AIM:
Select and copy every line of the material below that contains the string "removed".

(Items from a data source)
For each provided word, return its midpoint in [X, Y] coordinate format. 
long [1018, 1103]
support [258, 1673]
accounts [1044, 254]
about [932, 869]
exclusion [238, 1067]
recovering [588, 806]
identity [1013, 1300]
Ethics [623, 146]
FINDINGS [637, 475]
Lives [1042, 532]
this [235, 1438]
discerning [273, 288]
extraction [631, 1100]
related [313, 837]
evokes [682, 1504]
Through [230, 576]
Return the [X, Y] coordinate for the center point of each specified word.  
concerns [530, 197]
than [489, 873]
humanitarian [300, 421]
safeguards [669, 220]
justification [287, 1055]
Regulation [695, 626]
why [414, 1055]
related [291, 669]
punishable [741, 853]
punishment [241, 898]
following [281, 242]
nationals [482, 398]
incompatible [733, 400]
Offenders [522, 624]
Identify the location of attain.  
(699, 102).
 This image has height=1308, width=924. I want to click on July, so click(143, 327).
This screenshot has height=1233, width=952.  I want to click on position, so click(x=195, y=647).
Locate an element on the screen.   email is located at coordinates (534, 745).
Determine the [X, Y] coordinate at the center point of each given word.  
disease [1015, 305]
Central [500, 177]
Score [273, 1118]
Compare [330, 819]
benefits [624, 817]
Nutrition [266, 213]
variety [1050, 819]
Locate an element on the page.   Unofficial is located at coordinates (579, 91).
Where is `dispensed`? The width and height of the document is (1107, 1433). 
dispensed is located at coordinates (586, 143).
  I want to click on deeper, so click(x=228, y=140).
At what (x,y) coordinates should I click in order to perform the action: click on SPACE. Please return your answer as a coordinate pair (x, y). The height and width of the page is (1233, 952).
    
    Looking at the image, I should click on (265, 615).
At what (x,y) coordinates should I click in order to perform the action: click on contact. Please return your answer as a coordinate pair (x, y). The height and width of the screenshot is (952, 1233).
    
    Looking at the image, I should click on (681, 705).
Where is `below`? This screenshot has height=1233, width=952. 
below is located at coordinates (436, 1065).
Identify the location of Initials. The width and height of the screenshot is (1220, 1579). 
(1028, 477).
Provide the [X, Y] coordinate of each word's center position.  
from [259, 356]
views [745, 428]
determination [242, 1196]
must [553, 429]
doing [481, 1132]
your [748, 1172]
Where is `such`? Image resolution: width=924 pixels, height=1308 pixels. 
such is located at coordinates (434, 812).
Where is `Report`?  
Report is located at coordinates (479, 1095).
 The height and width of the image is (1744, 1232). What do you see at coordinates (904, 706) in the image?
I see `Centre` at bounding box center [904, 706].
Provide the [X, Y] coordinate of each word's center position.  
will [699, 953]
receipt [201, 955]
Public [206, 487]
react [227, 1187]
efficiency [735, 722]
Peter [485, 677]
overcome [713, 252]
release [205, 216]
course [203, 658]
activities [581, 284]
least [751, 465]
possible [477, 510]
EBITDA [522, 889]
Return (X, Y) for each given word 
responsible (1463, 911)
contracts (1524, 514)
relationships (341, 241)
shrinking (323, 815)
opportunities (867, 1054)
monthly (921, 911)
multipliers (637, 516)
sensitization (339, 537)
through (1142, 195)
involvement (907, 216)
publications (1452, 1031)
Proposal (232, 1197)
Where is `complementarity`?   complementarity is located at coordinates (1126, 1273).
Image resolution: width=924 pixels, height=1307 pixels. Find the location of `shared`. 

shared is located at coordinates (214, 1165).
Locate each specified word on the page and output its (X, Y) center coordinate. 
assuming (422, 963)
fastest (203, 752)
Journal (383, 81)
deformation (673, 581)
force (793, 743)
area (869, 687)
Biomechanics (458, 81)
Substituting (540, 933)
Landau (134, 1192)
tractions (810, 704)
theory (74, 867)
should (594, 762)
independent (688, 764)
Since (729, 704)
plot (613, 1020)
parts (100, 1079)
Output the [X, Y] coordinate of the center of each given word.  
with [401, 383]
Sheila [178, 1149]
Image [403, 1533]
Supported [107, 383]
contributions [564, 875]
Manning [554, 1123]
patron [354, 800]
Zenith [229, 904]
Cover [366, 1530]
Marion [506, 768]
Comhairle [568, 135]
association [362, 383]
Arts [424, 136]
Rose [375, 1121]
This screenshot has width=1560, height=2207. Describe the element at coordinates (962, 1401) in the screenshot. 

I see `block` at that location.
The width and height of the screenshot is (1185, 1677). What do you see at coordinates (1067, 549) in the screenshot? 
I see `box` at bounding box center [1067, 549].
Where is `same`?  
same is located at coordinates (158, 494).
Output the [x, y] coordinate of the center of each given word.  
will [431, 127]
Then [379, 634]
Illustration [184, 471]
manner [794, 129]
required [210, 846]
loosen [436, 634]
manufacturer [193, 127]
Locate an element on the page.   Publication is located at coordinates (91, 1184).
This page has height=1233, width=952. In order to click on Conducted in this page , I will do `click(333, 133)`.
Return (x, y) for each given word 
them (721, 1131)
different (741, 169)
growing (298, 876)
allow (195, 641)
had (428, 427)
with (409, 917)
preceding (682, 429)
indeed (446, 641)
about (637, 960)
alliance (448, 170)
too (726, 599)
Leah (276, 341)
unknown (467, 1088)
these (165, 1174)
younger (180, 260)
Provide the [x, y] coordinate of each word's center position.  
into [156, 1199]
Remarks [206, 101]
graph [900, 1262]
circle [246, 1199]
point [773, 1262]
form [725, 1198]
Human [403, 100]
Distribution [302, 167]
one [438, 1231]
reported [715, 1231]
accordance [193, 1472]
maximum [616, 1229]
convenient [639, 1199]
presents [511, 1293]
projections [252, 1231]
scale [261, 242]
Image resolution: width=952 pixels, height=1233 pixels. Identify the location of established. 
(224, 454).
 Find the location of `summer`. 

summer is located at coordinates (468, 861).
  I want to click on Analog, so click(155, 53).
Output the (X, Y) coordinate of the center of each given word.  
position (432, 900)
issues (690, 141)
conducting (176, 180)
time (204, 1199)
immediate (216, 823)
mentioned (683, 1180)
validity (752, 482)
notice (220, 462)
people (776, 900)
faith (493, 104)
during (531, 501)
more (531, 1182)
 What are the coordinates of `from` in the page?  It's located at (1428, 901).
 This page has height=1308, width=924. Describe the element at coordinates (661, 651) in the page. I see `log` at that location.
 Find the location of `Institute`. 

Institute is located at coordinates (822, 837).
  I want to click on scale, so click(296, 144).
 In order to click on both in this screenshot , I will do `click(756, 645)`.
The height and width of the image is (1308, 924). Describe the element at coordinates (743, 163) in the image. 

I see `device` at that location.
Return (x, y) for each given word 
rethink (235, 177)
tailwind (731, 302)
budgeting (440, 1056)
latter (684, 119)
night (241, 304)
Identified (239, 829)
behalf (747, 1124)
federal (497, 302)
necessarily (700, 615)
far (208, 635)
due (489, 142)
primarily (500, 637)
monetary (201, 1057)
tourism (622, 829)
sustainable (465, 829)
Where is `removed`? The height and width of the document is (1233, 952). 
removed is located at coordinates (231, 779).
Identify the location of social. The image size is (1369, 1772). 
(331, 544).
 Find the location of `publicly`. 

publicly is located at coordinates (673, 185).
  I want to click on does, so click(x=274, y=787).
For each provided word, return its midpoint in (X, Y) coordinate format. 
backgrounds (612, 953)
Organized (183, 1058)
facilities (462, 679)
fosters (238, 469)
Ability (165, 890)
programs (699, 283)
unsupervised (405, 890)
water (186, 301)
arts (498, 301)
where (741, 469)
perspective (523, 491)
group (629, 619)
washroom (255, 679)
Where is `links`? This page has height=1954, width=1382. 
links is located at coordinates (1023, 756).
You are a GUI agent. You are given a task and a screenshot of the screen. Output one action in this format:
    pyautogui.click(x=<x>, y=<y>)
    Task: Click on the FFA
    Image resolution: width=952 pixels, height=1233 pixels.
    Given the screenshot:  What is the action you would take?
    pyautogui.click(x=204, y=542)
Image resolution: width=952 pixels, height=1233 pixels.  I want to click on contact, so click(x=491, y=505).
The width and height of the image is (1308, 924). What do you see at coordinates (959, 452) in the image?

COMPLETE OUTPUT:
Where is `removed`? The height and width of the document is (1233, 952). 
removed is located at coordinates (231, 779).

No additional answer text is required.